Monday, September 14, 2015

A Fragile Thing

A month!  My goodness, it's been a month.  This school year is moving at an odd pace.  The days each go quickly, but the weeks take forever.  It's not a good thing to wake up thinking, "Friday at last!" only to recall that it's actually Tuesday.

School is going well.  More than that, I'm enjoying my job again.  That's due to what is probably the biggest news of the month, despite being so very small - I finally found a medication combination that works.

A little over a week into dosage/type adjustment no. 8, I suddenly realized that I felt happy.  Moreover, I had felt happy for about three days at that point.

I don't know if I can explain how astounding that was.  In the last three-plus years I couldn't honestly say that I felt happy or even just good.  There was one moment, less than a second really, while on the ski lift to the Great Wall that I suddenly felt a flash of happiness.  It came and went so quickly, but was so powerful I couldn't claim that it didn't exist.  The realization that I maybe could feel happiness still and, moreover, what happiness actually felt like almost brought me to tears.  It's like I had spent the last three years convincing myself that Twizzlers taste like real strawberries, then biting into a sweet, plump, beautifully ripe strawberry.  It was so good it hurt.
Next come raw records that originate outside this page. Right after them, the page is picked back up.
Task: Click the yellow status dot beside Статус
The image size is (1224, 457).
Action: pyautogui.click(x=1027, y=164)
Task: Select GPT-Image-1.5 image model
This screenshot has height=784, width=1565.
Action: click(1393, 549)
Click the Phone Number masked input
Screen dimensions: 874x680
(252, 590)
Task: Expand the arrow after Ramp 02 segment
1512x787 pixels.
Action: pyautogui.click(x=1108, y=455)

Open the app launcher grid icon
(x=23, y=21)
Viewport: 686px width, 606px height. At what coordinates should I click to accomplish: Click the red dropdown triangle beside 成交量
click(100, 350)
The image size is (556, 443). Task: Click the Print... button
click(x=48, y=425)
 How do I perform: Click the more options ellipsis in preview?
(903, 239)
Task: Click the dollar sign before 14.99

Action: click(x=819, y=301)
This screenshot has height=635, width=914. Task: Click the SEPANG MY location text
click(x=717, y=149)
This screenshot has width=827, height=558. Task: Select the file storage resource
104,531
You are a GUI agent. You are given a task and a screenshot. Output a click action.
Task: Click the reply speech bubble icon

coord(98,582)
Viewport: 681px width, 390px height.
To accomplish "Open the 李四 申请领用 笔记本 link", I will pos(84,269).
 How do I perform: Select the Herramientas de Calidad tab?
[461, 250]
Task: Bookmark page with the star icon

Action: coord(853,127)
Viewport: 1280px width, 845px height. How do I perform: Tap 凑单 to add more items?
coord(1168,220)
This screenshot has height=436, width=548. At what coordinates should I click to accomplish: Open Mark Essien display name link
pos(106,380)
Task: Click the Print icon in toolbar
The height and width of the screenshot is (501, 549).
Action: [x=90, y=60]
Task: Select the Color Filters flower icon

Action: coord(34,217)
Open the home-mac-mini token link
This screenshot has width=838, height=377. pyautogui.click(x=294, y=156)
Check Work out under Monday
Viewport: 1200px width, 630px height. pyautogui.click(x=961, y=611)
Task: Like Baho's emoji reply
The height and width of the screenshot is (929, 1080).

Luckily, just at that moment Jason reminded me casually that we were dangling from a metal chair dozens of feet above wild Chinese forest.  My need to tightly grip the side bar and to studiously avoid looking down overtook my teary gut response.

When I realized in August that the meds were working, I didn't say anything to anyone for a while.  It felt too fragile, too delicate to risk upset by discussion.  I didn't believe that the happiness would stay.  It couldn't stay, could it?  Three years of not feeling like myself; of finding Juliet's plea, "I long to die!" running through my mind; of this:



(source)

 It's me watching a midnight showing of "Inside Out" with a bunch of students in New York and crying as quietly as I can so they don't realize their chaperone has tears streaming down her face because all I could think was that Joy wasn't temporarily lost in my memories.  Joy was tied up and gagged in a closet somewhere and I had no idea if I'd ever get her back.

 The really screwed up thing about depression is that it's in the mind.  And I don't know about you, but my existence, my identity, my entire sense of self is very much in my mind.  Which meant that a lot of the past eight months has been consumed not only by trying new meds and trying therapy and trying, trying, trying to get better; but also by constantly trying to believe that what I was feeling wasn't me.  That it wasn't part of growing up or being single or being a terrible person or being who I deserve to be am.  It's an illness.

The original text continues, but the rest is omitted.